Clouseau y el Complot Iraní
 |
Mounsur Arbabsiar, americano-iraní con larga historia de negocios inconclusos y fracasados sería quien tuvo tratativas para contratar a sicario del sanguinario cartel mexicano de Los Zetas. |
El martes 11 de octubre, el Fiscal General estadounidense, Eric Holder, en conferencia de prensa, acusó al gobierno de Irán de llevar adelante un complot para asesinar al embajador de Arabia Saudita en Washington, Adel al-Jubier. El Fiscal General informó que se había presentado una acusación judicial contra los implicados en el complot, Mounsour Arbabsiar y Gholan Shaburi, y dio detalles de la forma en que se había desarrollado la investigación ante una audiencia, nacional e internacional, tan asombrada como escéptica. Es que los detalles del complot, que parecen salidos de una película de Hollywood, no son para menos.

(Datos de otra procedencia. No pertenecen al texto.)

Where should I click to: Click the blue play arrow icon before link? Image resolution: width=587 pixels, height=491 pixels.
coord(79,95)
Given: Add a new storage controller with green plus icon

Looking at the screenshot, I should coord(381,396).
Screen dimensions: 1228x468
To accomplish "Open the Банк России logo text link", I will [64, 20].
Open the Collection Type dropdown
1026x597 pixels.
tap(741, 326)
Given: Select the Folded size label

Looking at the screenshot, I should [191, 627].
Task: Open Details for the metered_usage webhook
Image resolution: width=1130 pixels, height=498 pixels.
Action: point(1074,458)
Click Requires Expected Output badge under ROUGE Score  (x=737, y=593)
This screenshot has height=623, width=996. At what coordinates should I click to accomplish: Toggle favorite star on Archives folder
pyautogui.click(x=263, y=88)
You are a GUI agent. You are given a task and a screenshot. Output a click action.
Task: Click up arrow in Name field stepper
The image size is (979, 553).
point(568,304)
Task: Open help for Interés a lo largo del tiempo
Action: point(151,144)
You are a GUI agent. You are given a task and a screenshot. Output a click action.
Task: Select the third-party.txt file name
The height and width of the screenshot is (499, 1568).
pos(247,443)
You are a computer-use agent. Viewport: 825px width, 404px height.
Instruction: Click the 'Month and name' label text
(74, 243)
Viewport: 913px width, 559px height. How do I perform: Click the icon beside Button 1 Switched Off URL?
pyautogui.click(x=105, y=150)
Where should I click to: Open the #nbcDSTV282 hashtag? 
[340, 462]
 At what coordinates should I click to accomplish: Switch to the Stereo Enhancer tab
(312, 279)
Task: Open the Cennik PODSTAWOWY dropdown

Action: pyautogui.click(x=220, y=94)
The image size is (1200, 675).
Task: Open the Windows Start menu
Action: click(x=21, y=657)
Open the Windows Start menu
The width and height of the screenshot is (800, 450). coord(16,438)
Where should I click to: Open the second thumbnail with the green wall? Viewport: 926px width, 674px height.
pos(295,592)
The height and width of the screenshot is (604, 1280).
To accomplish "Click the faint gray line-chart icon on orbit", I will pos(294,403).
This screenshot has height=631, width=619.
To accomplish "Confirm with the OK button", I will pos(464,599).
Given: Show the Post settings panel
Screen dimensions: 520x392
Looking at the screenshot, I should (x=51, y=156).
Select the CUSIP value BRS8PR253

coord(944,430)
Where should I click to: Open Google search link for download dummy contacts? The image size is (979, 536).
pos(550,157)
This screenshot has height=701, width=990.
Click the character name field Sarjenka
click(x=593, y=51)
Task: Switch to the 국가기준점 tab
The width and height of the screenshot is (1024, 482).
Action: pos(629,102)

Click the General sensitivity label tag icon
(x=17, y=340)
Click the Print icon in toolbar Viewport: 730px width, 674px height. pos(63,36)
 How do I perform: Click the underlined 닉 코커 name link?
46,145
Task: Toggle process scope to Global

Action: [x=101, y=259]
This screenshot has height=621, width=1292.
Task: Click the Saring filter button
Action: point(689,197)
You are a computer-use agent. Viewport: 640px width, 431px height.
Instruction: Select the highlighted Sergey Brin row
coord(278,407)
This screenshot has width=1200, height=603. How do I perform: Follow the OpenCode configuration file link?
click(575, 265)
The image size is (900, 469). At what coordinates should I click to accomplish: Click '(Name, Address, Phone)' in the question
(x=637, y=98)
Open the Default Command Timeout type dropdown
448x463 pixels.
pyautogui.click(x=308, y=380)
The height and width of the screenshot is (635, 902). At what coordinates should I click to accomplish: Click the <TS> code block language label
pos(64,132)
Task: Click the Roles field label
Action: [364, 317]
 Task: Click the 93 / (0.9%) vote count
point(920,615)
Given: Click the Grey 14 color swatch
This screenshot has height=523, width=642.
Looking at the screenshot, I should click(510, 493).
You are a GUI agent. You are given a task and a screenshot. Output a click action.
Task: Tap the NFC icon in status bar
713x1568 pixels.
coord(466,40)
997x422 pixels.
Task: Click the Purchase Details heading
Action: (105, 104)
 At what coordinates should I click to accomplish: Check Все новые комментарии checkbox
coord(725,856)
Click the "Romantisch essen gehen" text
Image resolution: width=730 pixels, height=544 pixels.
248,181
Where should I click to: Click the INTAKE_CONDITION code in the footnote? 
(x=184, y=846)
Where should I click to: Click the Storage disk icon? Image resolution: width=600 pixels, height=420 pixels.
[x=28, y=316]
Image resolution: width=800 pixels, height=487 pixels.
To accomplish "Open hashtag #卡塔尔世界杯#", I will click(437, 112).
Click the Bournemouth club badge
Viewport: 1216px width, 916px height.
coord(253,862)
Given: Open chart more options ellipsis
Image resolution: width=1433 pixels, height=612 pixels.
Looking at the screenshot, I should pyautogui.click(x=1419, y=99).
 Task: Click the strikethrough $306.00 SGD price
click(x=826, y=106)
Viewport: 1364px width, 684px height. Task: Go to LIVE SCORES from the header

Según Holder, en mayo pasado las autoridades fueron alertadas de las gestiones realizadas por Mounsour Arbabsiar para contratar a un miembro de alto rango del cartel mexicano de Los Zetas para asesinar al embajador saudita en Washington y atacar a las embajadas de Arabia Saudita e Israel en esa ciudad y en Buenos Aires, Argentina. Arbabsiar es un ciudadano americano de origen iraní que cuenta con pasaportes de ambos países y que ha vivido en EE.UU. por más de 30 años. Los antecedentes de este vendedor de autos usados en una ciudad de Texas lo pintan como una persona de una inestabilidad tan marcada como su torpeza. El recuento del New York Times del 13 de octubre revela su cicatriz de la mejilla izquierda –que le valió el mote de Caracortada, por supuesto– y el rosario de negocios inconclusos y fracasados que jalonan su estadía en EE.UU. Son las características del principal actor del complot las que ponen el toque de incredulidad en el relato.